Edmund Teske
Robert Heinecken

Experimental Photomontage

past Exhibition

April 14 — July 7, 2012

Robert Heinecken

Edmund Teske
Robert Heinecken

Experimental Photomontage


past Exhibition

April 14 — July 7, 2012


The Robert Koch Gallery is pleased to present Robert Heinecken and Edmund Teske: Experimental Photomontage, an exhibition pairing these innovative photographers together for the first time. Both teachers in the University of California, Los Angeles’s influential photography program during the 1960s, Teske and Heinecken are known for their alternative approaches and processes that challenged and expanded traditional notions of the medium.

Heinecken, the founder of UCLA’s photography program, rarely used a camera, instead drawing on appropriated imagery from magazines and newspapers, and treating them to techniques like lithography, etching, camera-less exposure and photo emulsion on canvas. Teske, who began creating composite images in the mid-1930s, was a popular figure in 1960s counterculture in LA, running in circles that included Jim Morrison and filmmaker Kenneth Anger. Though Teske worked in relative obscurity during his lifetime, his persistent innovation and dedication to his own lyrical path had a profound impact on a generation of younger photographers.

Teske and Heinecken first met in the 1950s when Teske was modeling for a figure drawing class at UCLA, where Heinecken was an undergraduate. Later as colleagues, these men shared a friendship that fueled their distinct creative approaches. Heinecken referred to Teske as “a spiritual mentor,” saying Teske “allowed me to see photography as something larger and more expansive than what I thought it was. I was struck by the idea that the photograph could be manipulated and superimposed with other images. It could be poetic and not limited to reality.” Teske in turn, credits Heinecken with supporting his career at many junctures, including inviting him to join the UCLA faculty as a visiting professor from 1965-70.
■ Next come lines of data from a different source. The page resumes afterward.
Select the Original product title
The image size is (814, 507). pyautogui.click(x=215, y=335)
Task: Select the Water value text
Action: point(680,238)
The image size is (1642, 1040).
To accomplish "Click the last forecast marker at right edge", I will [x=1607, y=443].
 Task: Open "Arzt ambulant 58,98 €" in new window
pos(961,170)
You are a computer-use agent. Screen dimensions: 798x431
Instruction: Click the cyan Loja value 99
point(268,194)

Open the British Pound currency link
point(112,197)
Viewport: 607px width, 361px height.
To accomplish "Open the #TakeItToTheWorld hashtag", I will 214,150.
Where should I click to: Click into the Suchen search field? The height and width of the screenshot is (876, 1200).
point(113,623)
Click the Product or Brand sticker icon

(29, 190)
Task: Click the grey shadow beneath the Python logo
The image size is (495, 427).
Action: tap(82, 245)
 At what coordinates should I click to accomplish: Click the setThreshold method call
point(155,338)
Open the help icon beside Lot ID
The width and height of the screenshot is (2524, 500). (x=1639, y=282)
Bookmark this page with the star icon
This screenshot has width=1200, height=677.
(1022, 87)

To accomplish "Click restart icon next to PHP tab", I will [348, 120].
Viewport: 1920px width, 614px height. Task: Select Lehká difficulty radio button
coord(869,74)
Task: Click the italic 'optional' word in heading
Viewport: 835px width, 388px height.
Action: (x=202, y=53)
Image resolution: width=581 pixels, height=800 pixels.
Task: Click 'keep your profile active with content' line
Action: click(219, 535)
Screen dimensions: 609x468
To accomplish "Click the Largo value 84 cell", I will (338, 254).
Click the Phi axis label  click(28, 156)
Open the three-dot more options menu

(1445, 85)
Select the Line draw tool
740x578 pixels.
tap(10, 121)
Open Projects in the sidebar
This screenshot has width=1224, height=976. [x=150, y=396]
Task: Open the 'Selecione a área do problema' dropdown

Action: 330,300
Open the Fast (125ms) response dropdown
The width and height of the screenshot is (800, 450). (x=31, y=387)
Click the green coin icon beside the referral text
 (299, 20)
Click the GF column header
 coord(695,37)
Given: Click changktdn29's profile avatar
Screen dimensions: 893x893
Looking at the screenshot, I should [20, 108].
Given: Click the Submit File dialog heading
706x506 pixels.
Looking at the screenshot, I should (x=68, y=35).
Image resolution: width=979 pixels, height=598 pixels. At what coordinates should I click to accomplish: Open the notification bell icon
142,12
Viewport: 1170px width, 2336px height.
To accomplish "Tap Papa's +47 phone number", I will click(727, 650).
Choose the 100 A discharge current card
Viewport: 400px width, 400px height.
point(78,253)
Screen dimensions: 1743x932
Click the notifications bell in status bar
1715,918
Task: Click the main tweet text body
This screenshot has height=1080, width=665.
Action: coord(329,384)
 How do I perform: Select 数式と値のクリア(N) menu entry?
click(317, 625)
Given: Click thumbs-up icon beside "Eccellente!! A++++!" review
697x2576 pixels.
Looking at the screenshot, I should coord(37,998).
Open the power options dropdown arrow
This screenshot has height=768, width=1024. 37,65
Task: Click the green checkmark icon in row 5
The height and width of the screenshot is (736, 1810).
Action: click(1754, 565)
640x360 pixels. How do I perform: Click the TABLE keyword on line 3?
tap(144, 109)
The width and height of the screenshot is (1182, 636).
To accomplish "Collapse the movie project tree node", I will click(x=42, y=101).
The exhibition will feature two of Heinecken’s complete portfolios—Are you Rea (1968) and Recto/Verso, published by Landweber/Artists (1989)—alongside an overview of Teske’s innovative duo-tones, solarizations, and unique variants. Though both explore the terrain of composite imagery, Teske used personal source material, such as postcards and images of friends and family, and used darkroom alchemy, to explore the expressive and emotional potential of the medium, while Heinecken’s more analytic approach drew from mass media like newspapers and magazines. In the photograms on view, Heinecken projected light through a magazine page to superimpose images from both sides at once. Teske’s carefully composed images are imbued with romantic and spiritual overtones, while Heinecken exploits random combinations to excavate cultural meaning, and expose the constructedness of desire in advertising.

Robert Heinecken (1931-2006) grew up in Southern California and was a fighter pilot in the U.S. Marine Corps before earning a master’s degree in art at the University of California, Los Angeles in 1960. In 1964, he founded the graduate photography program at UCLA, where he taught until 1991. Heinecken received a Guggenheim Fellowship in 1976, and three NEA Individual Artist Grants (1977, 1981, 1986). He has been the subject of over sixty one-person shows including a retrospective at the Museum of Contemporary Art, Chicago in 1998. His monographs include: Robert Heinecken: A Material History (Center for Creative Photography, 2003), Recto/Verso (Nazraeli Press, 2006), and Robert Heinecken: Photographist (Museum of Contemporary Art Chicago, 1999).

A self-taught artist, Edmund Teske (1911-1996) worked for a commercial photography studio in Chicago in the 1930s. Over the years he sought out and met Alfred Stieglitz, Georgia O’Keeffe, Paul Strand, Ansel Adams, Moholy-Nagy and many other members of the Bauhaus/School of Design. Attracted by Hollywood, in 1943 Teske moved to Los Angeles, where he worked as a performer and photographer before joining the UCLA faculty in 1965 at Heinecken’s invitation. Teske was awarded a NEA Fellowship in 1975, and honored with a solo exhibition at the Getty Museum in 1993, and a major retrospective there in 2004. Monographs of Teske’s work include Spirit into Matter: The Photographs of Edmund Teske (Getty, 2004), Being and Becoming: Photographs by Edmund Teske (Getty, 1993), and Images from Within: The Photographs of Edmund Teske (Friends of Photography, 1980).